3. Parameter estimation#
Most if not all probability distributions are parametrized, but often when we’re collecting data we do not know these parameters a priori. That’s where parameter estimation comes in, as we’ll see in these exercises. Parameter estimation allows you to learn the features of the probability distribution governing your problem, enabling you to make informed decisions about future cases (samples).
Summary of commands#
In this exercise, we will demonstrate the following:
SciPy, specifically the statistics package.
scipy.stats.expon
- Exponential continuous random variable.scipy.stats.chi2
- Chi-squared continuous random variable.
In the previous exercises we leveraged the standardized functions such as rvs()
, pdf()
, cdf()
, etc.
This time, we will be using:
fit()
to fit (estimate) the parameters based on data.ppf()
to calculate the percent point function to help us get quantiles.
Demo#
The time to failure of field-effect transistors (FETs) is known to be exponentially distributed. Data (in hours) has been collected for \(10\) samples. Using the data in the table below, compute the maximum likelihood estimate and the \(95\%\) confidence interval for the mean time to failure.
2540 |
2800 |
2650 |
2550 |
2420 |
2300 |
2580 |
2460 |
2470 |
2490 |
Note: In MATLAB, you can directly call expfit()

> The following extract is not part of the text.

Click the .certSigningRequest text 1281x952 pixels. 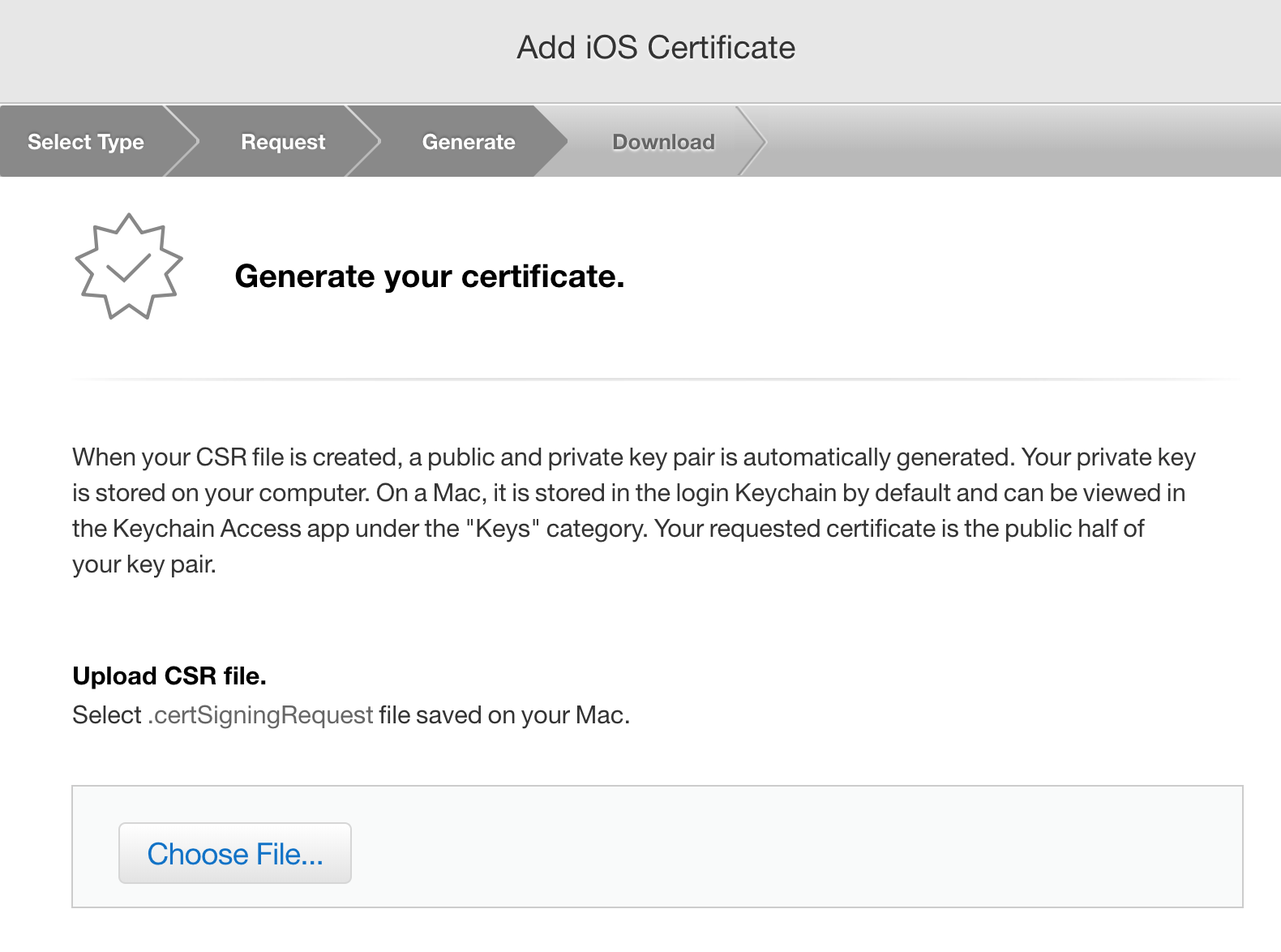coord(260,715)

and be done in one line of code.
In Python, you’ll have to work for your meal by noting that the confidence interval for an exponential distribution is given by the \(\chi^2\) distribution with \(2N\) degrees of freedom, as written in Wikipedia.

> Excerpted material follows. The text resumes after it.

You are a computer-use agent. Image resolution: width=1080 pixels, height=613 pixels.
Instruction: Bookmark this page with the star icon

If you’re wondering why our code below appears to divide by the “wrong” value in lines 17-18, see this lecture (slide 9) where it shows the more precise connection between \(\chi^2\) and the exponential mean \(\sim 1/\lambda\).

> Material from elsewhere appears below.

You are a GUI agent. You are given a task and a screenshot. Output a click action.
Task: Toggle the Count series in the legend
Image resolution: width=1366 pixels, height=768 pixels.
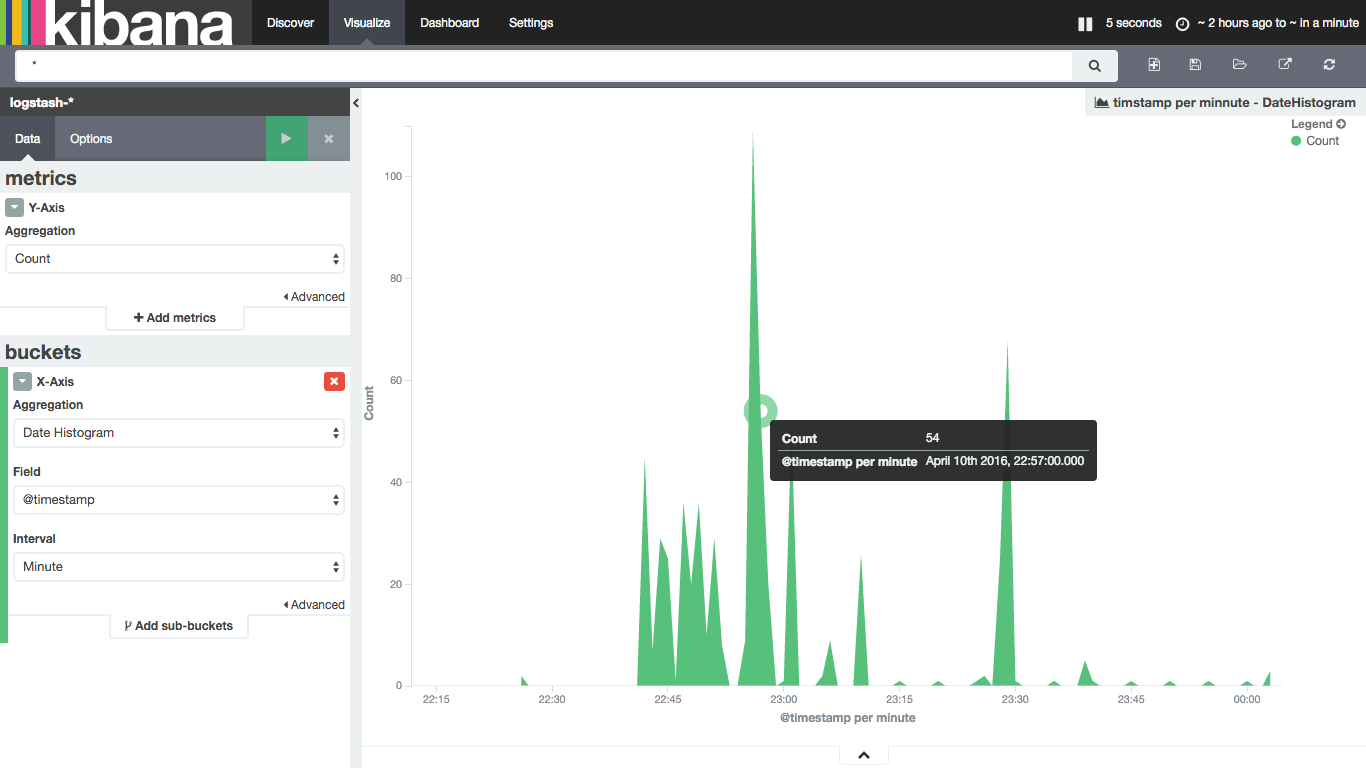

# import packages from SciPy library
from scipy.stats import expon, chi2
import numpy as np
# data
X = np.array([2540, 2800, 2650, 2550, 2420, 2300, 2580, 2460, 2470, 2490])
N = len(X)
alpha = 0.05
# exponential distribution
loc, scale = expon.fit(X, floc=0)
print(f"The MLE for the mean time to failure is {scale:.0f} hours.")
# chi-squared quantiles
lower = chi2.ppf(alpha/2, df=2*N)
upper = chi2.ppf(1 - alpha/2, df=2*N)
lb = 2 * N * scale / upper
ub = 2 * N * scale / lower
print(f"The 95% confidence interval is [{lb:.0f}, {ub:.0f}].")
The MLE for the mean time to failure is 2526 hours.
The 95% confidence interval is [1479, 5268].